Zunächst muss man sich überlegen, wie eine gemeinsame Surveillance in den einzelnen Bereichen umgesetzt werden kann. Das tangiert verschiedene Gesetze wie das Lebensmittelgesetz, das Tierseuchengesetz und das Epidemiengesetz. Entsprechend haben sich unterschiedliche Formen der Zusammenarbeit zwischen Bund und Kantonen etabliert.
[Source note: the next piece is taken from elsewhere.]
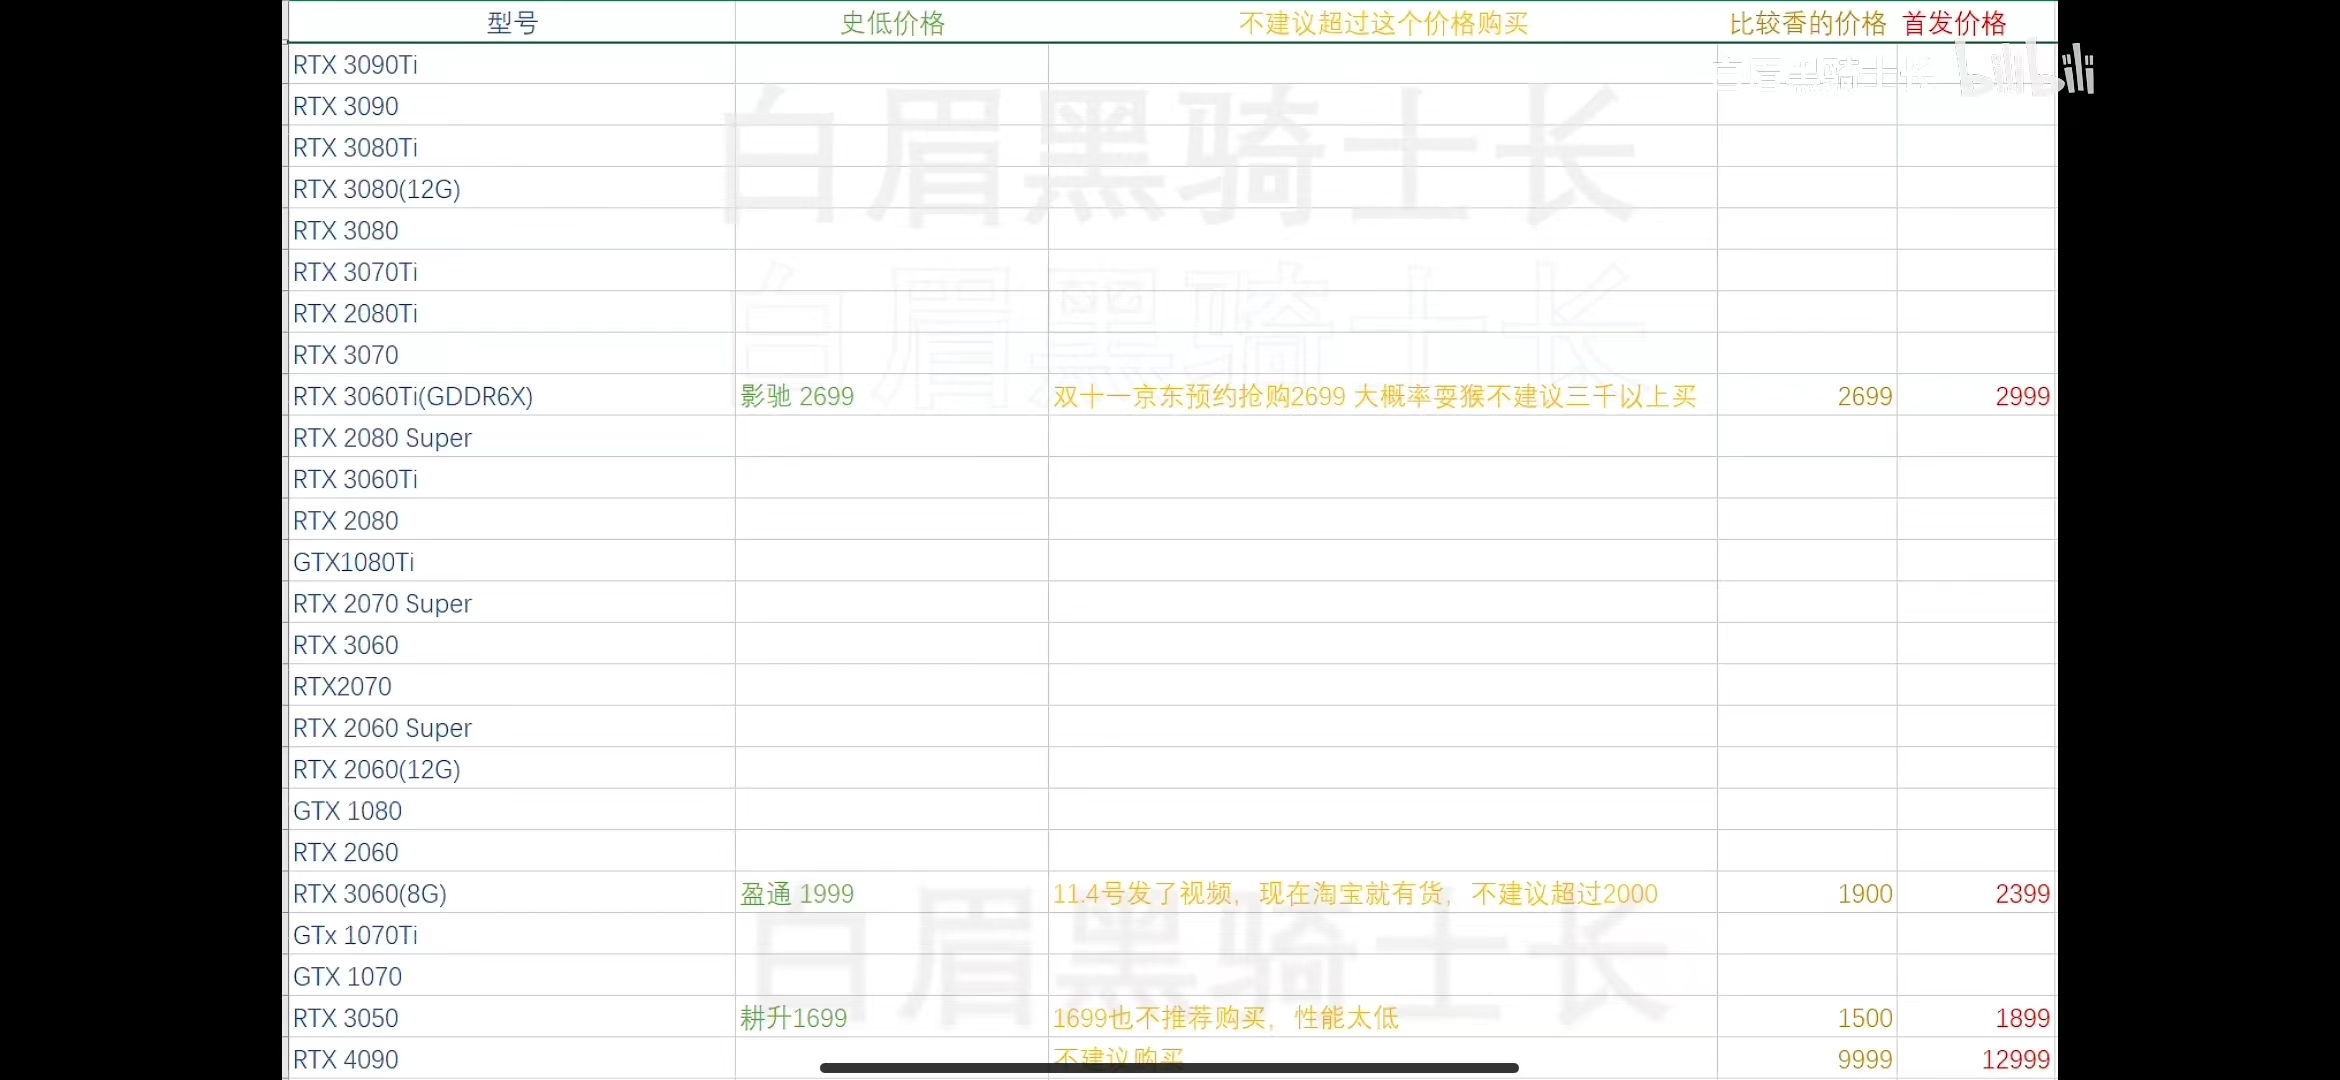
Task: Click the 型号 column header
Action: point(512,23)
Die betroffenen Bundesämter müssen aber auch die Möglichkeit haben, Aufträge zum Beispiel an Referenzlaboratorien zu erteilen und zu diese entsprechend zu entschädigen.

Was sind konkret die nächsten Schritte zur Realisierung einer schweizweiten, bereichsübergreifenden Resistenzüberwachung auf Basis der WGS-Technologie?

Beim jetzigen Stand ist für uns das NFP 72-Projekt sehr wichtig. Es wird uns die Grundlagen für die weiteren Diskussionen liefern. Nicht einfach die Technologie, sondern konkrete Lösungsansätze. Denn in diesem Projekt werden bereits Daten aus verschiedenen Kantonen und von Tier, Lebensmittel und Mensch zusammengeführt. Und dann brauchen wir ein klares Anwendungskonzept. Das müsste einerseits festlegen, bei welchen Keimen die Prioritäten liegen, und andrerseits ganz klar die Resistenzüberwachung mit der Bekämpfung verbinden. Denn schliesslich wollen wir Verbreitungswege und Ausbrüche entdecken, um sie einzudämmen.